Através disto, ele une-os um ao outro, e “tornaram-se como um só na sua mão”. Desta forma, ele traz grande contentamento ao seu Criador e ilumina todos os mundos.
Este é o significado dos três discernimentos — mandamento, transgressão e permissão. O mandamento é o lugar da Kedusha [santidade], a transgressão é o lugar da Sitra Achra [outro lado], e a permissão, que não é nem Mitzva nem transgressão, é o lugar onde a Kedusha e a Sitra Achra lutam.
Quando a pessoa realiza actos permitidos, mas não os dedica à Kedusha, todo esse lugar cai no domínio da Sitra Achra. E quando a pessoa se fortalece e se empenha em actos permitidos para realizar unificações, tanto quanto possível, ela devolve a permissão ao domínio da Kedusha.

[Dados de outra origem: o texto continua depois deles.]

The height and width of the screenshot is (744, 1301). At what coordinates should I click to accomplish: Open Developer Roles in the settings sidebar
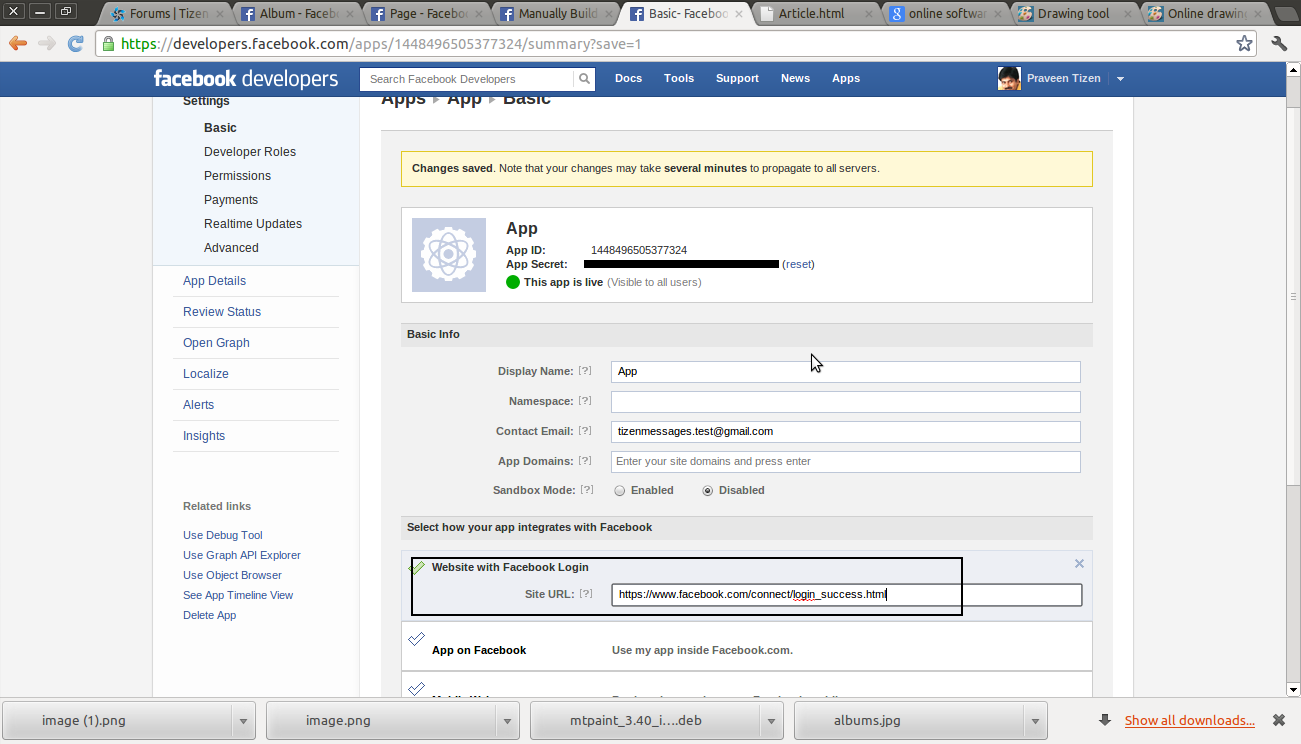[250, 152]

Assim, interpretei o que disseram os nossos sábios: “Conclui-se que ao médico foi dada permissão para curar.” Ou seja, embora a cura esteja certamente nas mãos do Criador, e as tácticas humanas não O movam do Seu lugar, a Torá ainda nos informa, “e fará com que seja completamente curado”, para nos fazer saber que é permitido, que este é o lugar da campanha entre a Mitzva e a transgressão.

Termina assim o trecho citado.